### DIRECTIONS FOR THIS TASK
Using the data that follows, return exactly the lines from the one that contains "15 (871, 401)" through the one that contains "[Folge uns auf Threads] (72, 899)", ends included.

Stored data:
______________________________

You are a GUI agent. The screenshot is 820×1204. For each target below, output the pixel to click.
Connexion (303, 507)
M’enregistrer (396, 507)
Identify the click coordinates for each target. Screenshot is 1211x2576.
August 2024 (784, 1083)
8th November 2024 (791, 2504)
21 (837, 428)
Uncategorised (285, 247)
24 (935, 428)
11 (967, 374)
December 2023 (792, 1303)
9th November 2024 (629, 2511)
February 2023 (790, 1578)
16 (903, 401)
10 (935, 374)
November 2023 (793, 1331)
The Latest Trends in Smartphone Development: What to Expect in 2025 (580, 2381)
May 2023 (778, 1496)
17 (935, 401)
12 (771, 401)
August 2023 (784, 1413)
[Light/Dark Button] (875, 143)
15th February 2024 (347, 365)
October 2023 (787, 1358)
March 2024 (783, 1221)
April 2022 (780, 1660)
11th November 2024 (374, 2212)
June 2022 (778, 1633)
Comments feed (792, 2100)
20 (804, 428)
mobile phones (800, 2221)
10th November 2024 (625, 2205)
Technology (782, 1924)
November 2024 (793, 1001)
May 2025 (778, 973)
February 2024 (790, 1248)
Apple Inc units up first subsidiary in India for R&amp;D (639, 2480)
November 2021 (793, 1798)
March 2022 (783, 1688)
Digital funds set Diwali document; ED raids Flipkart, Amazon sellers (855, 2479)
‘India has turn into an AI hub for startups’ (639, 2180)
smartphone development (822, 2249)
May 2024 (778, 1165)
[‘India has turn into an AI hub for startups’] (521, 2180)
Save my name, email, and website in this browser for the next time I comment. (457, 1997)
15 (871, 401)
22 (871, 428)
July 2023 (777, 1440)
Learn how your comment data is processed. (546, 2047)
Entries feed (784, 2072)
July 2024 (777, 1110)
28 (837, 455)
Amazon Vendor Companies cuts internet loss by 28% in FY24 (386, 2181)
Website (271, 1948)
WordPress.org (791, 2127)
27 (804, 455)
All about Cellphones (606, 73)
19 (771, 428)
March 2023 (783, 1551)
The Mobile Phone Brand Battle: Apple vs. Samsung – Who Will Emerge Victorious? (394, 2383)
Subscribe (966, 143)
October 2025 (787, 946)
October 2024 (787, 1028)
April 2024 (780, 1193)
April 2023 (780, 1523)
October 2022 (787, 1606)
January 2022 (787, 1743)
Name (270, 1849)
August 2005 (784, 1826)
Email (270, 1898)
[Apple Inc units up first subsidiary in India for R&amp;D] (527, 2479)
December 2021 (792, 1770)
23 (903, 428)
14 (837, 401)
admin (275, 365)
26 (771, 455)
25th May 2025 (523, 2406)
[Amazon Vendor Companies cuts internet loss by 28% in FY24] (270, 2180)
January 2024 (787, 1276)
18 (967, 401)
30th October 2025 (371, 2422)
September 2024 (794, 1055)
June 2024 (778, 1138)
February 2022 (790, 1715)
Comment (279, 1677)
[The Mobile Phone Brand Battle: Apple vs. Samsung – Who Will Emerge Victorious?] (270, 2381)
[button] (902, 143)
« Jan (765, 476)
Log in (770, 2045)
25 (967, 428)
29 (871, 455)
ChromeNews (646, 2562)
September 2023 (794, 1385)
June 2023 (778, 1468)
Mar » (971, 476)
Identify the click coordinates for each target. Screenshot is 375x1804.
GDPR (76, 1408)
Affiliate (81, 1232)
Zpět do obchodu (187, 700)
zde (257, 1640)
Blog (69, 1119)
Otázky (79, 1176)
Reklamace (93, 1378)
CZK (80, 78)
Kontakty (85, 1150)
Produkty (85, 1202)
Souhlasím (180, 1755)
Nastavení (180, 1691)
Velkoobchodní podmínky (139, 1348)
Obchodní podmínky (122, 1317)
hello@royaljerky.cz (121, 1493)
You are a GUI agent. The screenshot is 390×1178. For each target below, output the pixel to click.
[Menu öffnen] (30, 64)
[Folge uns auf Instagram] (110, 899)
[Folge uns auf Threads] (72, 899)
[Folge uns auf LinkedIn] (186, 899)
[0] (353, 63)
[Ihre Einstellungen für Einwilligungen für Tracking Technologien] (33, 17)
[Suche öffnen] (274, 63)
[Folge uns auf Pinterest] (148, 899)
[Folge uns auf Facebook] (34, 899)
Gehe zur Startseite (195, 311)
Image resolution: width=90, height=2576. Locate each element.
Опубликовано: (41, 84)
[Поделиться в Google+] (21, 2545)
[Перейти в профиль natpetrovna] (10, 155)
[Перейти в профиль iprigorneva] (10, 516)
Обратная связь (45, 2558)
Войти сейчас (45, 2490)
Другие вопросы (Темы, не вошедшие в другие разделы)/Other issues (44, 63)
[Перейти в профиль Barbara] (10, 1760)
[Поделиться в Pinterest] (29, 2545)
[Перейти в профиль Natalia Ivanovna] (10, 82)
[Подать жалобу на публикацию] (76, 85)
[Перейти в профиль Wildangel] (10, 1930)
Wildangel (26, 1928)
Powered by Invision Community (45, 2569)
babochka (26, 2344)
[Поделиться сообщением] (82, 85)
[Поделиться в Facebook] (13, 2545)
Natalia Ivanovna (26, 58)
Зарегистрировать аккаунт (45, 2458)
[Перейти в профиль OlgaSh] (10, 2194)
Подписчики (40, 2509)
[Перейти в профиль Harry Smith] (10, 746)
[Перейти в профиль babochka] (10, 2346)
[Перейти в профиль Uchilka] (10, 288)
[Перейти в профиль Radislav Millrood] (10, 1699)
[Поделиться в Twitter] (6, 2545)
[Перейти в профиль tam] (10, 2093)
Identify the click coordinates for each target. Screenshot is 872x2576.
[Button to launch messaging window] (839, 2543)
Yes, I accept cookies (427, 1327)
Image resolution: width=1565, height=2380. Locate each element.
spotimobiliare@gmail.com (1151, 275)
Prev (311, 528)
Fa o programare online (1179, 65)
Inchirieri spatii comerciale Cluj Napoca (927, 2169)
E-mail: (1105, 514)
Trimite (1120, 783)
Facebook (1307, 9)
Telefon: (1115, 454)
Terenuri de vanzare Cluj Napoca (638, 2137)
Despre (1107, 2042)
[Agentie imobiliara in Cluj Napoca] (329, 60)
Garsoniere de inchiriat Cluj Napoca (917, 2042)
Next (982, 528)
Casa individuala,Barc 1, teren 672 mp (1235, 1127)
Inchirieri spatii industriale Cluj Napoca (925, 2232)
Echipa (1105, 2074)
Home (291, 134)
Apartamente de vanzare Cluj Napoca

______________________________

### RESPONSE BOX
15 (871, 401)
22 (871, 428)
July 2023 (777, 1440)
Learn how your comment data is processed. (546, 2047)
Entries feed (784, 2072)
July 2024 (777, 1110)
28 (837, 455)
Amazon Vendor Companies cuts internet loss by 28% in FY24 (386, 2181)
Website (271, 1948)
WordPress.org (791, 2127)
27 (804, 455)
All about Cellphones (606, 73)
19 (771, 428)
March 2023 (783, 1551)
The Mobile Phone Brand Battle: Apple vs. Samsung – Who Will Emerge Victorious? (394, 2383)
Subscribe (966, 143)
October 2025 (787, 946)
October 2024 (787, 1028)
April 2024 (780, 1193)
April 2023 (780, 1523)
October 2022 (787, 1606)
January 2022 (787, 1743)
Name (270, 1849)
August 2005 (784, 1826)
Email (270, 1898)
[Apple Inc units up first subsidiary in India for R&amp;D] (527, 2479)
December 2021 (792, 1770)
23 (903, 428)
14 (837, 401)
admin (275, 365)
26 (771, 455)
25th May 2025 (523, 2406)
[Amazon Vendor Companies cuts internet loss by 28% in FY24] (270, 2180)
January 2024 (787, 1276)
18 (967, 401)
30th October 2025 (371, 2422)
September 2024 (794, 1055)
June 2024 (778, 1138)
February 2022 (790, 1715)
Comment (279, 1677)
[The Mobile Phone Brand Battle: Apple vs. Samsung – Who Will Emerge Victorious?] (270, 2381)
[button] (902, 143)
« Jan (765, 476)
Log in (770, 2045)
25 (967, 428)
29 (871, 455)
ChromeNews (646, 2562)
September 2023 (794, 1385)
June 2023 (778, 1468)
Mar » (971, 476)
Identify the click coordinates for each target. Screenshot is 375x1804.
GDPR (76, 1408)
Affiliate (81, 1232)
Zpět do obchodu (187, 700)
zde (257, 1640)
Blog (69, 1119)
Otázky (79, 1176)
Reklamace (93, 1378)
CZK (80, 78)
Kontakty (85, 1150)
Produkty (85, 1202)
Souhlasím (180, 1755)
Nastavení (180, 1691)
Velkoobchodní podmínky (139, 1348)
Obchodní podmínky (122, 1317)
hello@royaljerky.cz (121, 1493)
You are a GUI agent. The screenshot is 390×1178. For each target below, output the pixel to click.
[Menu öffnen] (30, 64)
[Folge uns auf Instagram] (110, 899)
[Folge uns auf Threads] (72, 899)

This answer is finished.